# Shook Swarms



## RayMarler (Jun 18, 2008)

A swarm has bellies full of honey when they leave to start drawing comb with. So smoke the doner hive first so they gorge on honey then shake, and put feeder on the receiving swarm box if robbing won't be an issue at the time. Don't do it if robbing might be an issue, which means do it during a flow. Shake in extra as some are going to fly back to the old home.


----------



## Nordak (Jun 17, 2016)

Thanks Ray. How long should I wait after applying ample smoke? A few minutes?


----------



## ruthiesbees (Aug 27, 2013)

transferring a comb of brood over to the Lang is immensely helpful in having the bees decide to stay in the box you shake them in. Not sure if your topbars will fit in a Lang like mine do, but I'd recommend modifying a couple of them by lengthening or shortening them so you can substitute one topbar for a frame to get them going. Remove it as soon as they have decided to stay in the Lang.
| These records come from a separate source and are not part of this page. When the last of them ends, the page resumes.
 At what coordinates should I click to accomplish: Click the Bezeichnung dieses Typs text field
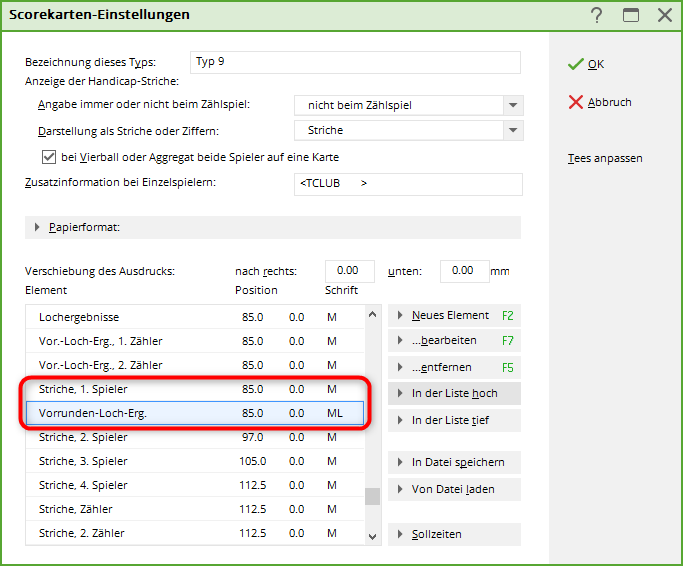355,62
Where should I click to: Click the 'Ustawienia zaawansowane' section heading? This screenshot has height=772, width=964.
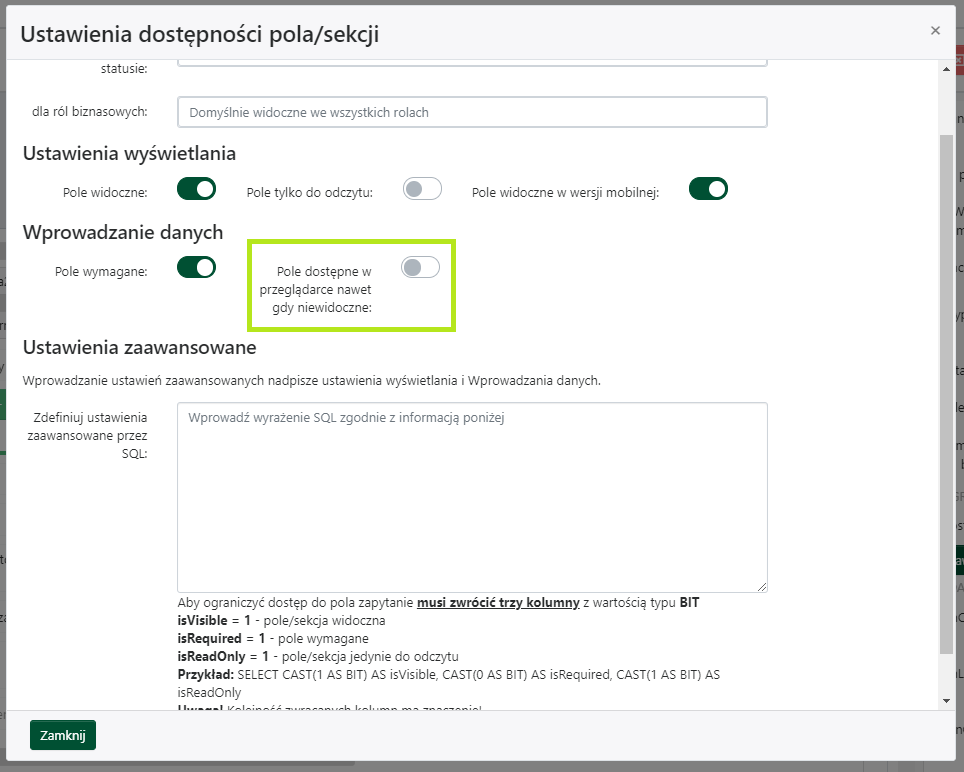(x=140, y=348)
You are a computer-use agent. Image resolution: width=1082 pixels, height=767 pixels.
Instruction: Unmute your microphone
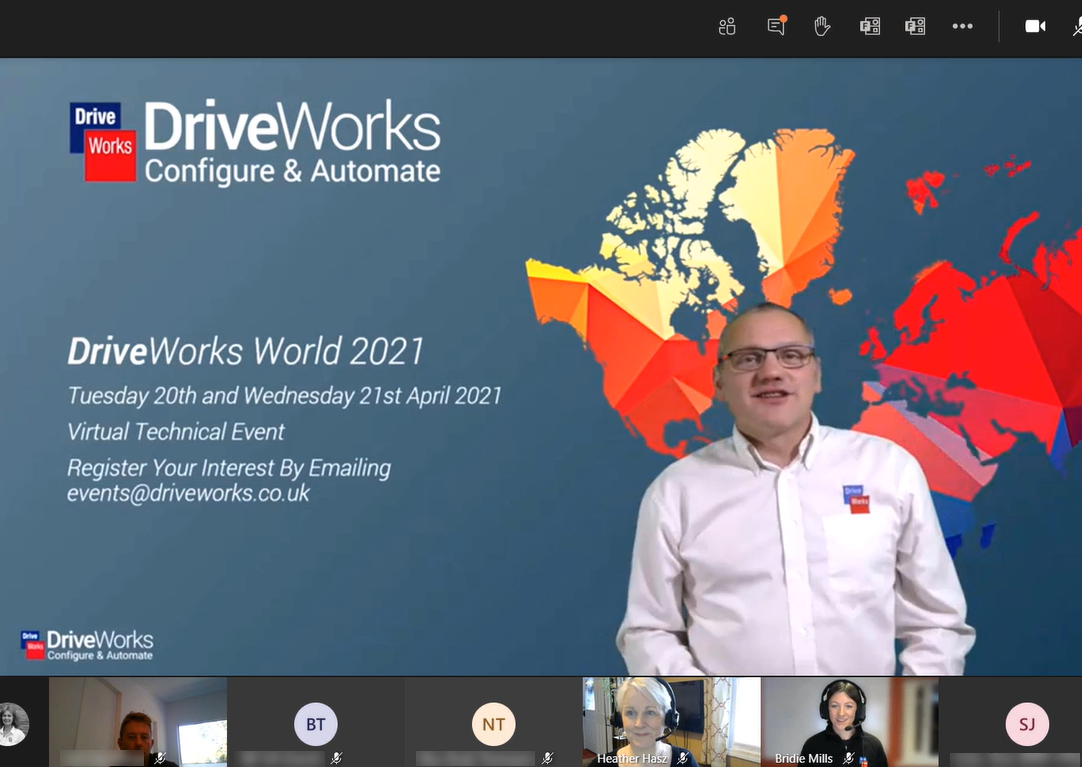[x=1077, y=26]
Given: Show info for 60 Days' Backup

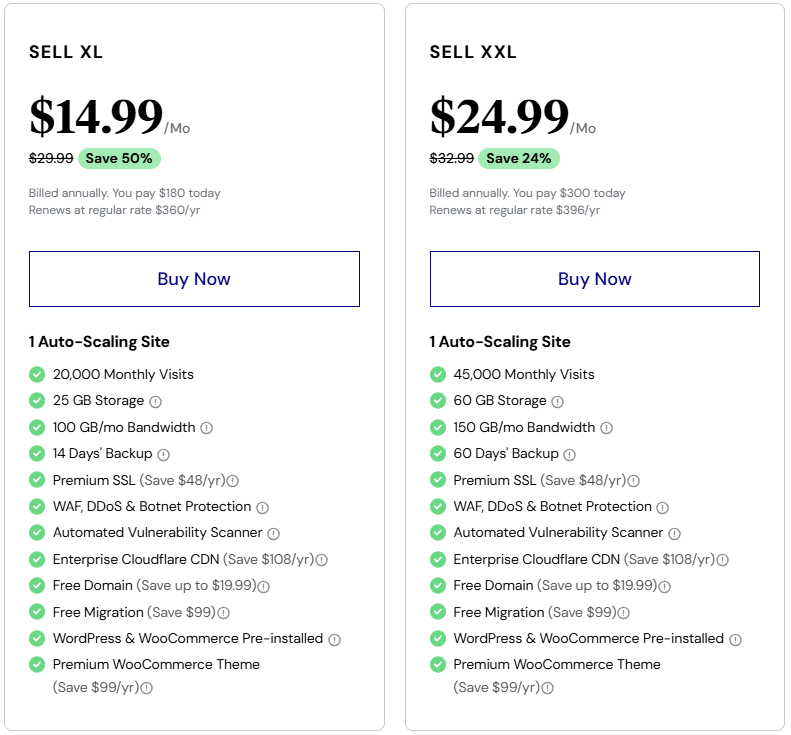Looking at the screenshot, I should [x=570, y=455].
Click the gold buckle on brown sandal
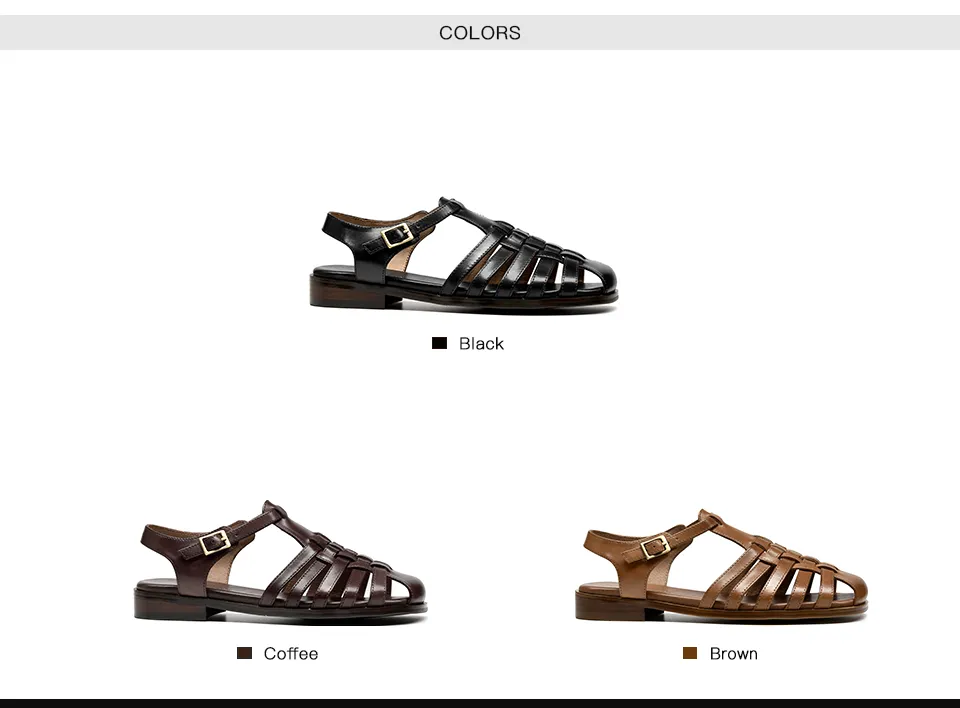 pyautogui.click(x=654, y=546)
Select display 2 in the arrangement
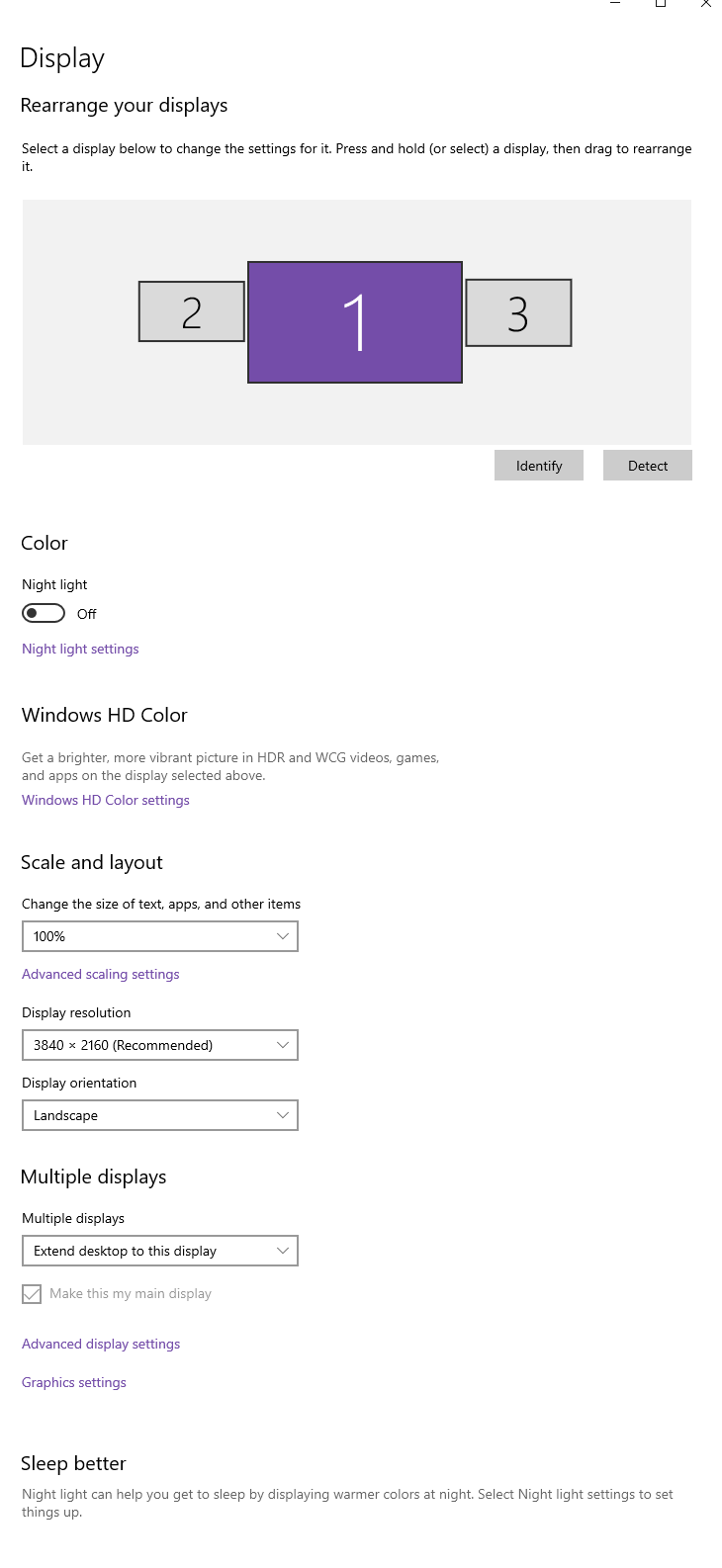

I do my shaken swarms TBH to TBH and don't smoke them, but I am usually transferring drawn comb that is already filled with nectar over to the split to get them going so they don't need to carry it in their bellies. And I'm usually doing shaken swarms in mid spring when there are tons of flowers blooming anyway.


----------



## Nordak (Jun 17, 2016)

ruthiesbees said:


> Not sure if your topbars will fit in a Lang like mine do, but I'd recommend modifying a couple of them by lengthening or shortening them so you can substitute one topbar for a frame to get them going.


Unfortunately, I didn't have your foresight and I started down a 15" bar length path to the point of no return. I will modify as you suggested or cut out and rubber band. I will be doing this around mid-late March, so some trees and deadnettle will be in bloom. Thanks Ruthie.


----------



## RayMarler (Jun 18, 2008)

Nordak said:


> Thanks Ray. How long should I wait after applying ample smoke? A few minutes?


I would say that a couple of minutes is all it takes.


----------



## JRG13 (May 11, 2012)

I've done it once, gave them a frame of young brood to anchor and give the queen a place to start laying. It worked out quite well and I fed them to draw out the foundation.


----------



## Nordak (Jun 17, 2016)

Thanks JRG. Sounds like it could definitely work out then.


----------